GenAI is all the rage right now, but there are also a lot of challenges. Chief among those is determining the tangible impact of GenAI on developer productivity. Leaders need this information to inform their investments, but often lack the necessary signals or measurements. Additionally, some organizations are seeing suboptimal developer adoption that is difficult to explain, and are looking to better understand why this is happening and how to address it.

The common thread amongst these challenges is that it’s difficult for leaders to get useful feedback, signals, and measurements on how GenAI is impacting developer productivity.

Three methods for collecting insights

Understanding and measuring developer productivity has always been a difficult problem. But add GenAI into the mix and it’s gotten even harder. Thankfully, this problem is solvable, but only when organizations adopt a mixed-methods approach.

Here, we’ll outline the three different methods for measuring and collecting data on GenAI utilization and impact. We’ll tell you where each approach shines, how it can be utilized, and the common pitfalls we see organizations running into. Then in the next section, we’ll show you how to combine the different approaches together into a holistic insights strategy.

The three approaches we’ll discuss are telemetry metrics, experience sampling, and surveys.

Telemetry metrics

The first place that many organizations look to for data on the productivity impact of GenAI is telemetry metrics from tools like GitHub. Common metrics used to track productivity include pull requests per developer, code review time, and cycle time. Some organizations counterbalance these measures with metrics like number of incidents, to ensure that GenAI-fueled speed increases don’t come at the cost of quality.

Telemetry metrics are a useful way to get a high-level gauge of how developer output and activity levels are being affected by GenAI. Many organizations observe small but noticeable increases in their metrics, ranging from 5-10%. Other organizations, however, see little or no change in the numbers at all, leaving leaders concerned about the large investments they’re making in GenAI.

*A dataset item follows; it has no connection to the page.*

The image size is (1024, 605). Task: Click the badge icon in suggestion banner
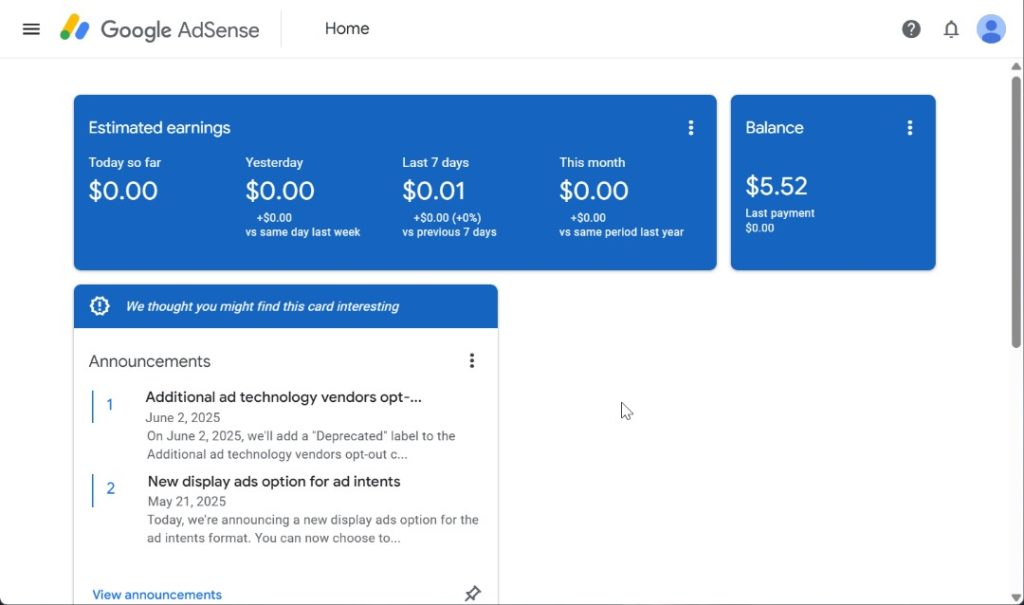click(x=100, y=307)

The challenge we’ve seen many leaders run into with telemetry metrics is that these metrics often don’t tell a clear or compelling story on their own. There’s skepticism around whether GenAI tools are the direct driver of fluctuations in developer activity levels. And these metrics alone don’t provide a concrete picture of how GenAI tools are being utilized to realize the benefits.

Telemetry metrics can’t answer some important questions like: How much of developers’ time is actually being saved thanks to GenAI tools? How are developers using these tools? What are the most beneficial use cases for GenAI tools that can be taught to the rest of the developers?

Experience sampling

Experience sampling is not quite as familiar as the other methods we’re discussing. In technical terms, experience sampling refers to a set of data collection methods for gathering systematic self-reports of behaviors or experiences as they occur in the individual’s natural environment.

Applied to developer productivity and GenAI: experience sampling involves taking a continuous random sample of developers as they complete tasks, and surveying or interviewing them in real-time to understand how they’re using GenAI tools and what benefits they’ve realized.

Experience sampling is a powerful data collection method that can provide your organization with two key insights that are difficult to obtain otherwise.

The first insight is around concrete time savings or ROI, which is a critical question that’s otherwise difficult to answer. Telemetry metrics and traditional surveys can only provide high-level numbers, whereas experience sampling can tell you exactly how many minutes or hours were saved on specific development tasks thanks to GenAI, from which organizations can extrapolate total estimated ROI in terms of time and dollars.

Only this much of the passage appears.